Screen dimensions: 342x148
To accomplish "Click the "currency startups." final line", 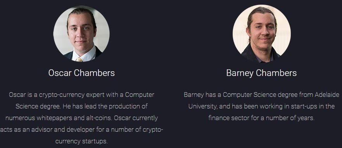I will [x=81, y=141].
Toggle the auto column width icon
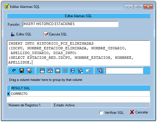Viewport: 157px width, 122px height. pos(50,71)
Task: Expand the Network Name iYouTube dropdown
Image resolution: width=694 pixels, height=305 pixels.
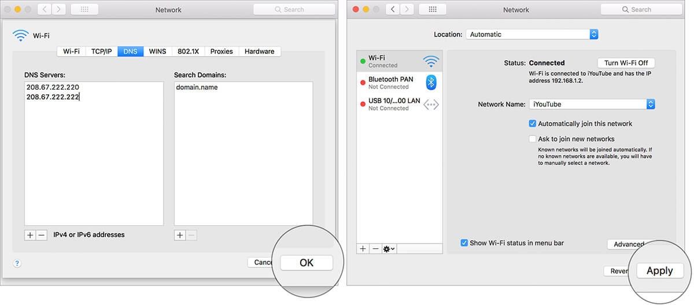Action: click(592, 104)
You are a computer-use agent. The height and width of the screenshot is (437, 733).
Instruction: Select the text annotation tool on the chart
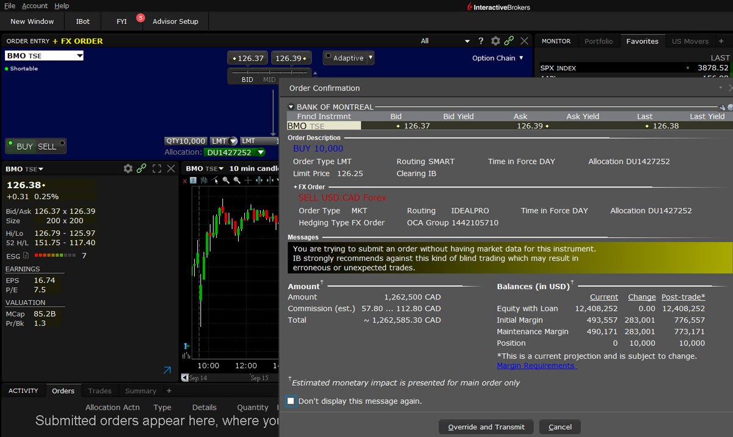[193, 180]

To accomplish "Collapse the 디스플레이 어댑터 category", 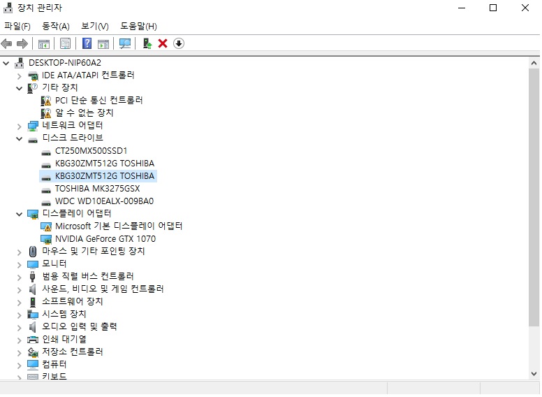I will click(x=20, y=214).
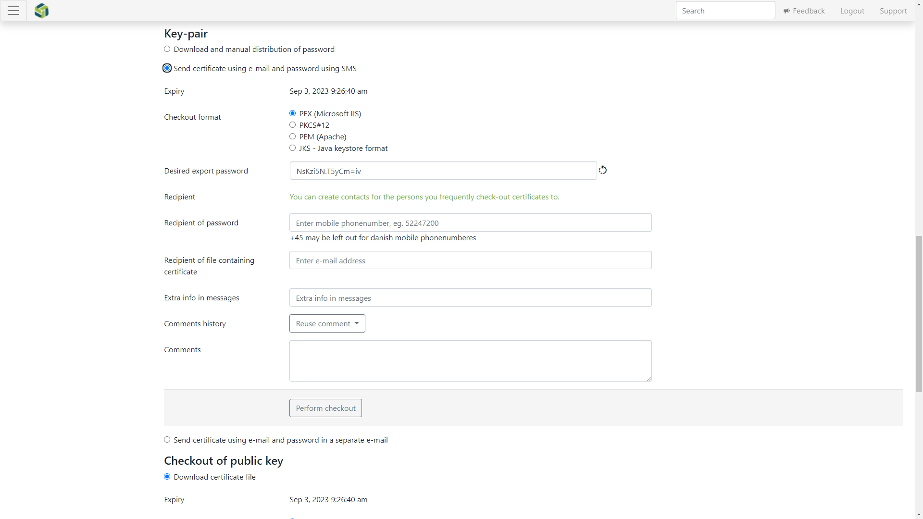Enable Send certificate via separate email option

(x=167, y=439)
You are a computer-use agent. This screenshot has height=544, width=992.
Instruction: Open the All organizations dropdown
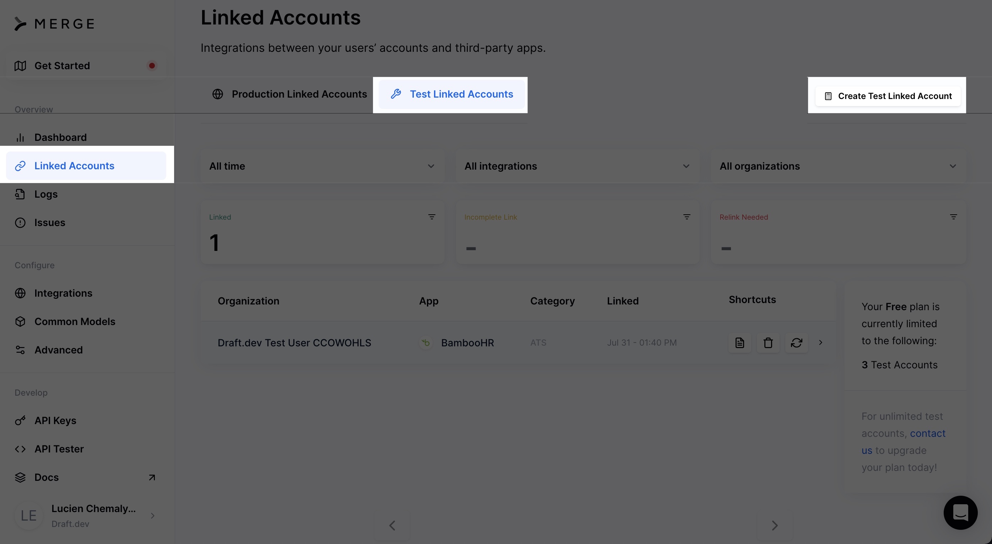[838, 166]

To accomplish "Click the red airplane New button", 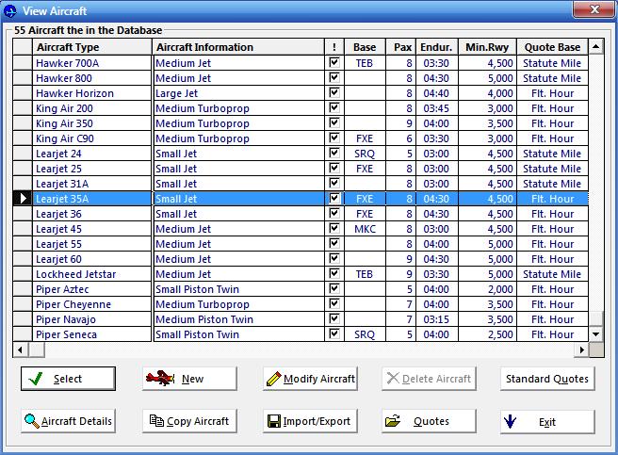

---

_YOUR TASK:_ Retype the data from the line with "You are a computer-use agent. This" through the end of the data, leaving out the pictures.

_THE OUTPUT:_
You are a computer-use agent. This screenshot has height=544, width=992.
Instruction: Open the All organizations dropdown
[838, 166]

To accomplish "Click the red airplane New button", 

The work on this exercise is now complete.